[Records from a data source]
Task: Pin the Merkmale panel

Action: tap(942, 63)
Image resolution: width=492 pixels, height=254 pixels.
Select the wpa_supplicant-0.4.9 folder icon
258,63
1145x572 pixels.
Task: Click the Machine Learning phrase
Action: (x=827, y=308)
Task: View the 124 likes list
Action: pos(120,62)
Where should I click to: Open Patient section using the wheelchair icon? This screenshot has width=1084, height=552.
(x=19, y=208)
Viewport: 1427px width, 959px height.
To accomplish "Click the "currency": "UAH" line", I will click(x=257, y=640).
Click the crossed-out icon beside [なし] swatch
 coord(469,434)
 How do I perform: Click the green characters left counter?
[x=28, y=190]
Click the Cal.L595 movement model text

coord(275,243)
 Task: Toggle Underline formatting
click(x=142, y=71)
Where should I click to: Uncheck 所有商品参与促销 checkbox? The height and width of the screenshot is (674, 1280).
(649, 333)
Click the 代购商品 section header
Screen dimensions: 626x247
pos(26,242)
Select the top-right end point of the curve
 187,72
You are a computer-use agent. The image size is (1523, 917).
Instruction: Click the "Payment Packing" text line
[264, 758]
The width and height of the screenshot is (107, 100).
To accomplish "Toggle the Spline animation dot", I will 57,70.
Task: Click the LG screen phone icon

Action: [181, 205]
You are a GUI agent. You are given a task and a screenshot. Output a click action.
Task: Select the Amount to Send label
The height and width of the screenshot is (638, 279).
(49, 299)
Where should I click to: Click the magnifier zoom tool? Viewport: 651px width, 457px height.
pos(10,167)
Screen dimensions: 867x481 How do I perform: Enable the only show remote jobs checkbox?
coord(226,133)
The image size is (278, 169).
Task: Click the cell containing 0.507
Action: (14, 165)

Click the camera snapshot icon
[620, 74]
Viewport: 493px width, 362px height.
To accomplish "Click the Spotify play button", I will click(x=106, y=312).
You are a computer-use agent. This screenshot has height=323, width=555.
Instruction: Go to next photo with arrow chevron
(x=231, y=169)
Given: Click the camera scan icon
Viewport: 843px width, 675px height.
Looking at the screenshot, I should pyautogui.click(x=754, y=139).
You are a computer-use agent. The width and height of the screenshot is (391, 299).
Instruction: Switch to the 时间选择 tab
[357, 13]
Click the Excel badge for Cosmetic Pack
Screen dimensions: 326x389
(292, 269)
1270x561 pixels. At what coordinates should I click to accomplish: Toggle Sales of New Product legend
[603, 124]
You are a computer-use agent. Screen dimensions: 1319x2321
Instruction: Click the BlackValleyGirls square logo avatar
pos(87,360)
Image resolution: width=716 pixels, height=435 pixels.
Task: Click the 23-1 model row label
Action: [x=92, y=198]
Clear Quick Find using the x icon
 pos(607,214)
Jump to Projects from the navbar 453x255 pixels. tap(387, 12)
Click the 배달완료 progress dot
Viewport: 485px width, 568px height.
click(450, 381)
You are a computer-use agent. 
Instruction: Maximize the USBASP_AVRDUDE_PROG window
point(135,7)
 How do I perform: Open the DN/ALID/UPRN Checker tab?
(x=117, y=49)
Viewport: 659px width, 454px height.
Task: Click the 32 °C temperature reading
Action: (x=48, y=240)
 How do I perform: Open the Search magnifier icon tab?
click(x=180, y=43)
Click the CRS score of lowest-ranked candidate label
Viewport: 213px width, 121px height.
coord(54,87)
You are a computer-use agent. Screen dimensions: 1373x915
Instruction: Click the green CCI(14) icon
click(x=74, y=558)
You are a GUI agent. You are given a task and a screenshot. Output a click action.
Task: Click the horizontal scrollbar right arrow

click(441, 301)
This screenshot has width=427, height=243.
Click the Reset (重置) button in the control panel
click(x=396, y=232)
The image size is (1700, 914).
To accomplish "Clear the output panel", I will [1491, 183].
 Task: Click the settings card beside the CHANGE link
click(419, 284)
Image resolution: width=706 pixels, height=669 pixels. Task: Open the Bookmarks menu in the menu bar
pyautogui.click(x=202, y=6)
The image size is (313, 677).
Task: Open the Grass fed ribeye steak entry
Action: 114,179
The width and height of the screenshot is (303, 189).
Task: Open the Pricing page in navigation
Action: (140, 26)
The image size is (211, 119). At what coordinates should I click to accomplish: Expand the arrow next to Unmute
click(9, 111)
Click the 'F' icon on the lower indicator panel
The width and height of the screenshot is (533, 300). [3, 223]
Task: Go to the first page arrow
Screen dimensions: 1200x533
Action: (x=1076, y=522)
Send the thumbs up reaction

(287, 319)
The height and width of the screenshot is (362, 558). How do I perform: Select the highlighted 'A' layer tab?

TASK PROMPT:
Each line from the beginning of the entries to the line with "Image resolution: width=492" must be repeated exactly, with both end lines kept and no other lines given.

WRITTEN RESPONSE:
Task: Pin the Merkmale panel

Action: tap(942, 63)
Image resolution: width=492 pixels, height=254 pixels.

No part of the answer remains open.